Este caso, apresentado pela Defensoria Pública do Estado do Rio de Janeiro, trata de execução penal e dos direitos da população LGBT inserida no sistema prisional. Em 2015, a Defensoria Pública criou o Núcleo de Defesa da Diversidade Sexual e Direitos Homoafetivos (NUDIVERSIS), sendo uma de suas funções o monitoramento dos direitos da população LGBT inserida no sistema carcerário, que tem realizado a capacitação e formação de agentes penitenciários em direitos humanos, com o objetivo de modificar a cultura do sistema prisional e garantir um melhor acolhimento das pessoas em condição de vulnerabilidade por sua identidade de gênero ou orientação sexual. Na apresentação detalhada do caso, estão disponíveis, também, a Cartilha sobre acolhimento de pessoa LGBT no cárcere e uma notícia.

O Caso

Nome da/o(s) Participante(s):
Lívia Casseres – Defensora Pública
Thalita Thomé Dos Santos – Assistente Social da Defensoria Pública
Marina Wanderley Vilar De Carvalho – Psicóloga da Defensoria Pública
Debora Diniz – Coordenadora da Assessoria de Comunicação da DEFEN

Instituição/Organização/ Movimento Social: DEFENSORIA PÚBLICA DO ESTADO

Estado:
RIO DE JANEIRO

I – Resumo da Situação-Problema:

Criado em 12 de maio de 2011, por meio da Resolução DPGE nº. 580, o Núcleo de Defesa da Diversidade Sexual e Direitos Homoafetivos – NUDIVERSIS – tem como atribuição, por aplicação subsidiária da Deliberação do Conselho Superior da DPGE nº. 82 de 14 de dezembro de 2011, especialmente em seu art. 20, inciso VI, propor as medidas cabíveis para a promoção e proteção dos direitos humanos e liberdades fundamentais da população LGBT, no sentido de efetivar o direito à igualdade e à não discriminação.

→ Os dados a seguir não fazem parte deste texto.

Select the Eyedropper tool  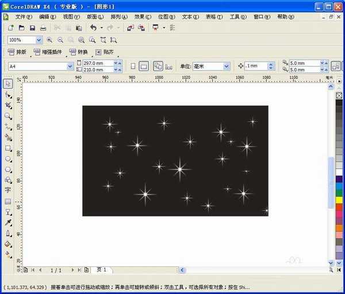(x=8, y=222)
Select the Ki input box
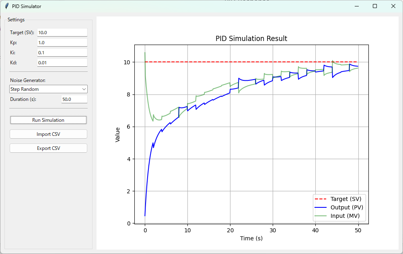 click(62, 53)
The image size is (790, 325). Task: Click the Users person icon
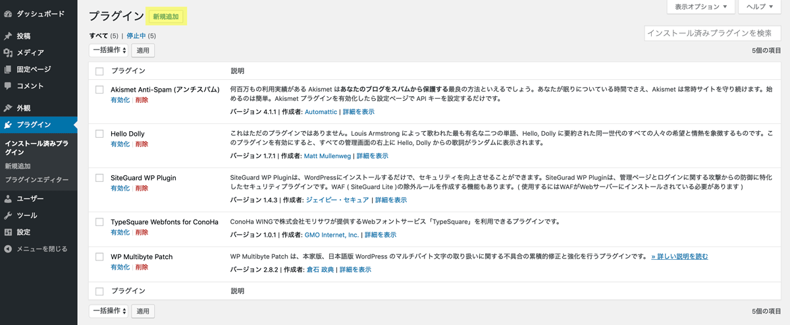tap(8, 198)
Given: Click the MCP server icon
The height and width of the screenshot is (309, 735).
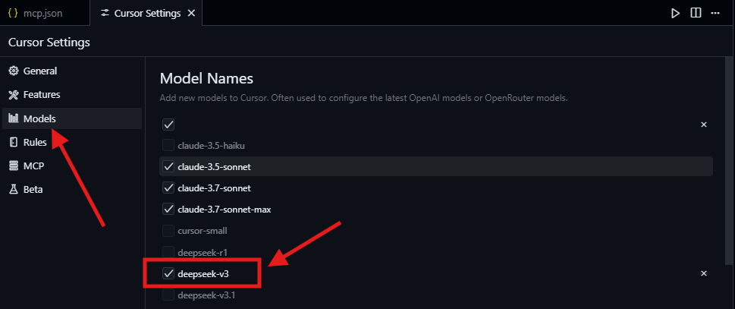Looking at the screenshot, I should [14, 166].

Além disso, preveem os arts. 3º-A e 4º, inciso IX, da Lei Complementar nº. 80/94 serem objetivos da Defensoria Pública a prevalência e a efetividade dos direitos humanos e sua função institucional a defesa dos direitos humanos e dos grupos vulneráveis que merecem especial proteção do Estado.

Nesse contexto está inserida a atividade de monitoramento dos direitos da população LGBT inserida no sistema carcerário por este Núcleo Especializado, destinada à provocação de políticas públicas diferenciadas na gestão da administração penitenciária, no sentido de combater a discriminação a que estão sujeitos os gays, lésbicas, homens e mulheres transexuais e pessoas travestis privadas de liberdade.

Dada a condição fática de extrema vulnerabilidade das pessoas LGBT privadas de liberdade e, de outra banda, considerando o amplo arcabouço normativo de proteção destes sujeitos, a partir de 2015 o NUDIVERSIS passou a fiscalizar a implementação prática das garantias já há muito consolidadas no plano normativo.

Assim, sobretudo diante das denúncias trazidas em janeiro de 2015 ao NUDIVERSIS pelo Conselho Estadual de Direitos da População LGBT, foi estabelecido um cronograma de visitas às unidades prisionais e de entrevistas com pessoas LGBT presas. É mister frisar que a atuação do NUDIVERSIS baseou-se ainda no Caderno de Ações e Metas do Programa Rio Sem Homofobia para o período de 2011-2014. Somente no âmbito da Secretaria de Estado de Administração Penitenciária, foram traçadas dezessete metas.

Dentre elas podemos enumerar: a) a capacitação dos funcionários que trabalham com a população carcerária sobre a homofobia e direitos da população LGBT; b) a criação de resolução que regulamentasse o corte de cabelo e o uso de vestimentas femininas às mulheres transexuais e travestis encarceradas e c) o acesso à terapia hormonal às transexuais e travestis encarceradas.

Desde o ano de 2011 houveram inspeções da Defensoria Pública no sistema penitenciário, nos autos dos procedimentos administrativos E-20/11.740/2011 e E-20/001/2932/2014, que cuidam especificamente das identidades LGBT. Há registro de uma primeira visita realizada em 05/09/2011 ao Presídio Evaristo de Moraes, na qual foram relatados atos discriminatórios por parte dos agentes penitenciários e desrespeito à identidade de gênero. Cabe citar o procedimento administrativo deflagrado em 2014, perante a Vara de Execuções Penais, a fim de garantir a terapia hormonal às pessoas transgêneros reclusas no Estado do Rio de Janeiro (autos nº. 2014/0186903-5 VEPRJ), o qual ainda pende de decisão judicial.

A partir de fevereiro de 2015, com a expiração do prazo do caderno de ações e metas 2011-2014, foi intensificado o monitoramento da questão. Em 04/02/2015, foi realizada uma visita conjunta dos membros do Conselho Estadual LGBT ao Presídio Evaristo de Moraes.

Em seguida, durante os meses de fevereiro e março de 2015, a equipe do NUDIVERSIS percorreu as unidades prisionais masculinas: Penitenciária Esmeraldino Bandeira (regime fechado), Instituto Penal Plácido Sá Carvalho (regime semiaberto) e Penitenciária Alfredo Tranjan (regime fechado), percorrendo um total de 04 unidades prisionais e entrevistando, em caráter de sigilo, em torno de cinquenta travestis e mulheres transexuais ao longo de dois meses, por meio de extenso questionário construído com a participação da equipe técnica do NUDIVERSIS.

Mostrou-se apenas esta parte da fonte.